• What you are asked to do
Repeat the listing beneath this line exactly, keeping every character.

• Supplied material
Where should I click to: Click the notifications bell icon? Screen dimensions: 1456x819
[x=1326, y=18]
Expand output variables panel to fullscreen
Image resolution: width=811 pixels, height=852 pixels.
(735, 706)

• Task answer
Where should I click to: Click the notifications bell icon? Screen dimensions: 1456x819
[x=1326, y=18]
Expand output variables panel to fullscreen
Image resolution: width=811 pixels, height=852 pixels.
(735, 706)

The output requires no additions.